- **PROVIDED DATA**:
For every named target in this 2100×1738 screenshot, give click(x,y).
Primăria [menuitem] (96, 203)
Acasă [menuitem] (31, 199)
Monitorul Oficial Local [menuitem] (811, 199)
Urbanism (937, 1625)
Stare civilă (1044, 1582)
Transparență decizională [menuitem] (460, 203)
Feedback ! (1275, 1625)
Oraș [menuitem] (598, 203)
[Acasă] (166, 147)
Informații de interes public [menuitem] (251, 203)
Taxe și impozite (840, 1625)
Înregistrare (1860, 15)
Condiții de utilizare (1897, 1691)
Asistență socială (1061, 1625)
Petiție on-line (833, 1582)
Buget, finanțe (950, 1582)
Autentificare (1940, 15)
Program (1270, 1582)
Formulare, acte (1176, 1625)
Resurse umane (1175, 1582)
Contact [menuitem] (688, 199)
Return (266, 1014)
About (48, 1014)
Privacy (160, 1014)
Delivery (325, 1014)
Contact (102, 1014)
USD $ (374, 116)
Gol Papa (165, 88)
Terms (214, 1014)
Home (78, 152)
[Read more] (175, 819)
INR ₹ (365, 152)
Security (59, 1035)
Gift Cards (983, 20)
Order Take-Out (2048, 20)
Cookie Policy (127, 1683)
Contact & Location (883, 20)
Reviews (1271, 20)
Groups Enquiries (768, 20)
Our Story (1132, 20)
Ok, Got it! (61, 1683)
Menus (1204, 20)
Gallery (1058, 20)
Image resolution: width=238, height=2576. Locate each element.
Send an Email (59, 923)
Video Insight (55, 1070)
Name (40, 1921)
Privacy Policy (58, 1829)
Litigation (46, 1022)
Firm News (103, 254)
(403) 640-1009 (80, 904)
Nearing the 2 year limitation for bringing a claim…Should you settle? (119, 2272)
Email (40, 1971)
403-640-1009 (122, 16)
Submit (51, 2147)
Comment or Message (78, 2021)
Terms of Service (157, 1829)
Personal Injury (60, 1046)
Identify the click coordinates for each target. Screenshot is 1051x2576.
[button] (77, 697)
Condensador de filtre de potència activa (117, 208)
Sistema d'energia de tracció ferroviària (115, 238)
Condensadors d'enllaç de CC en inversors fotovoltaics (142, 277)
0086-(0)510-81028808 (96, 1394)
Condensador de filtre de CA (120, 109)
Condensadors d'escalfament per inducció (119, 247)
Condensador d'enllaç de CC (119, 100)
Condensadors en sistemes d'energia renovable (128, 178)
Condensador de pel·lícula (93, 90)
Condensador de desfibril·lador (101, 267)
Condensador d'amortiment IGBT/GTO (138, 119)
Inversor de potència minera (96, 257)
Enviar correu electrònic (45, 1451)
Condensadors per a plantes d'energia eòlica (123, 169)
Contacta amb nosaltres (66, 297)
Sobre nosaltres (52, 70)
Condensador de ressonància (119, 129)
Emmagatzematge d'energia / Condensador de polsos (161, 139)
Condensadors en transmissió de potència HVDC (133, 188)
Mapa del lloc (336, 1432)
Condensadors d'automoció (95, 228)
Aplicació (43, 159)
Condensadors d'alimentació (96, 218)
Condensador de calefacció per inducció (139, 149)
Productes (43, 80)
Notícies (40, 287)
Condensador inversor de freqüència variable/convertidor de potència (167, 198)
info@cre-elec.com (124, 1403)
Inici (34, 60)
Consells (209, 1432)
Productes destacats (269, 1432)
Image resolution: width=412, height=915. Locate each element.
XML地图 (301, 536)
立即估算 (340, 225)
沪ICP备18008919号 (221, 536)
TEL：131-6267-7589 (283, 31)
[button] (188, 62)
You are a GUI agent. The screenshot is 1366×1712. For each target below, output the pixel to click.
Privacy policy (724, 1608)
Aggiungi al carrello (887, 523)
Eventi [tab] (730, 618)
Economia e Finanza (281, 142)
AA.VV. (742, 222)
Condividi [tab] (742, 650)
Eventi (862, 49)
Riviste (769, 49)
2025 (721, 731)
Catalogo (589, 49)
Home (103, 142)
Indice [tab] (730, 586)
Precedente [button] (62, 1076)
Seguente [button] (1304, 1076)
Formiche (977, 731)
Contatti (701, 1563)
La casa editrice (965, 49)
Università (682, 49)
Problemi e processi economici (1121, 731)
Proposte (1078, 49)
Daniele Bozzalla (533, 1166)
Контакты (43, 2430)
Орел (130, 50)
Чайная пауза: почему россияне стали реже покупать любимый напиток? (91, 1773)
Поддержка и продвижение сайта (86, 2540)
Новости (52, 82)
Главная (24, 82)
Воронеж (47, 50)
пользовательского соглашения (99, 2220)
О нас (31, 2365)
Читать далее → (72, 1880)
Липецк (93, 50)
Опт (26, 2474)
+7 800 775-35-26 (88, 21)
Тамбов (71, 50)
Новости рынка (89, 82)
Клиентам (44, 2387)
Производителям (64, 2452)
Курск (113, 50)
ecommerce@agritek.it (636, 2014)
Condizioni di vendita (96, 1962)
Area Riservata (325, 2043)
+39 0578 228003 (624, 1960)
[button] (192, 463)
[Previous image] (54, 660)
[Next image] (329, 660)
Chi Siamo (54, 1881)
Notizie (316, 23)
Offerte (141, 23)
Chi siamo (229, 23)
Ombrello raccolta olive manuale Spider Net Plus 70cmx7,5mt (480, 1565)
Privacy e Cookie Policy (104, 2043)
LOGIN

- **TASK OBJECTIVE**: Transcribe the lines above between the line holding "Order Take-Out (2048, 20)" and the line holding "Condensador de pel·lícula (93, 90)", inclusive, exactly as they stand and with nothing added.

- **RESULT BELOW**:
Order Take-Out (2048, 20)
Cookie Policy (127, 1683)
Contact & Location (883, 20)
Reviews (1271, 20)
Groups Enquiries (768, 20)
Our Story (1132, 20)
Ok, Got it! (61, 1683)
Menus (1204, 20)
Gallery (1058, 20)
Image resolution: width=238, height=2576. Locate each element.
Send an Email (59, 923)
Video Insight (55, 1070)
Name (40, 1921)
Privacy Policy (58, 1829)
Litigation (46, 1022)
Firm News (103, 254)
(403) 640-1009 (80, 904)
Nearing the 2 year limitation for bringing a claim…Should you settle? (119, 2272)
Email (40, 1971)
403-640-1009 (122, 16)
Submit (51, 2147)
Comment or Message (78, 2021)
Terms of Service (157, 1829)
Personal Injury (60, 1046)
Identify the click coordinates for each target. Screenshot is 1051x2576.
[button] (77, 697)
Condensador de filtre de potència activa (117, 208)
Sistema d'energia de tracció ferroviària (115, 238)
Condensadors d'enllaç de CC en inversors fotovoltaics (142, 277)
0086-(0)510-81028808 (96, 1394)
Condensador de filtre de CA (120, 109)
Condensadors d'escalfament per inducció (119, 247)
Condensador d'enllaç de CC (119, 100)
Condensadors en sistemes d'energia renovable (128, 178)
Condensador de pel·lícula (93, 90)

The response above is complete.